Wang Teng ciddileşti. Uyuyan kulübeye baktı. Uyanırlarsa sorun olur.
Ama kulübeleri taradığında hiçbiri gözlerini açmamıştı. Aynı pozisyondaydılar.
Wang Teng’in bakışları keskinleşti. Hangisinin uyanık olduğunu görmek için Öz Gözlerini etkinleştirdi.
Çok geçmeden hedefini buldu.
Bir tanesi gerçekten uyanmıştı!
Özün Gözleri’ni aldıktan sonra, Wang Teng, bir kişinin uyanıkken ve uyurken ruhu ve bedeni arasındaki farkı gözlemlemek için kullanmak da dahil olmak üzere birçok kez denedi.
Normalde insan uyurken vücudundaki hücreler ve ruhları da uyuyor olurdu. Uyanık olsalardı daha aktif olurlardı. Çok büyük bir fark vardı.
Dışarıdan farkı anlayamazdınız. Ancak, mikroskobik düzeyde gözlemlediyseniz, gözlemlemesi kolaydı.
Wang Teng alay etti. Uyanık olmasına rağmen, onunla iletişim kurmak için bu yöntemi kullanıyordu. Durumu kötü gibi görünüyordu. Bu yüzden onu kandırmak için bu gösteriyi yaptı.
Ancak, her zaman başkalarını kandıran oydu!
Ne şaka ama. Beni kandırabileceğini mi sanıyor? Onu kandırmadığıma sevinmiş olmalı!
Wang Teng onu kendi oyununda yenmeye karar verdi. Panik yapıyormuş gibi yaptı ve “Kim konuşuyor? Çıkmak!”
Oscar kazanan iş başındaydı!
“Gergin olma genç adam,” sesi tekrar yankılandı.
“Sen kimsin? Çıkmak! Yapmazsan ben giderim.” Wang Teng korkmuş gibi yaptı. Her an kaçmaya hazır görünüyordu.
Uzaylı dili tutulmuş hissetti. Ölümden neden bu kadar korkuyordu? Bakın ne kadar korkaktı!
“Ben senin önündeyim. Kötü bir niyetim yok.” Uzaylının doğrudan olmaktan başka seçeneği yoktu. Genç adamın onu korkutursa gerçekten kaçacağından korkuyordu.

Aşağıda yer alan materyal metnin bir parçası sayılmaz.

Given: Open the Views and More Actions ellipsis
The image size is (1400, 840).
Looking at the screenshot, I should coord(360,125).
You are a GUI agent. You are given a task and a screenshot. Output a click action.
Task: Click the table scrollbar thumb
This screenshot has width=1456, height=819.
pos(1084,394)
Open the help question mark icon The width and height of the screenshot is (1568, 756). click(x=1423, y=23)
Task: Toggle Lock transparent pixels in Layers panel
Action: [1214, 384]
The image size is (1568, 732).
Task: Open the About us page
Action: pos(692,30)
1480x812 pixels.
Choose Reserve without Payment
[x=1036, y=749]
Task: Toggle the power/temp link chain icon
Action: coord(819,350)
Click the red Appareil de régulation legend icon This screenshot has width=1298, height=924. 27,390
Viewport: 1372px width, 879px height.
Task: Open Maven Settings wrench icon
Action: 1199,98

“Önümde?” Wang Teng ilerideki uyku kabinine baktı ve hayretle haykırdı, “Uzaylı sen misin?”
“Daha doğrusu, biz Platon varlıklarıyız!” ses cevap verdi.
“Platon yaratıkları!” Wang Teng mırıldandı. Kekeledi ve “Ne yapmak istiyorsun?” diye sordu.
“Merak etme. Platon varlıkları barışçıl bir ırktır. Sana hiçbir şey yapmayacağım. Sadece seninle sohbet etmek istiyorum. Umarım sizden önceki insanla birlikte çalıştığımız gibi işbirliği yapabiliriz,” diye devam etti ses.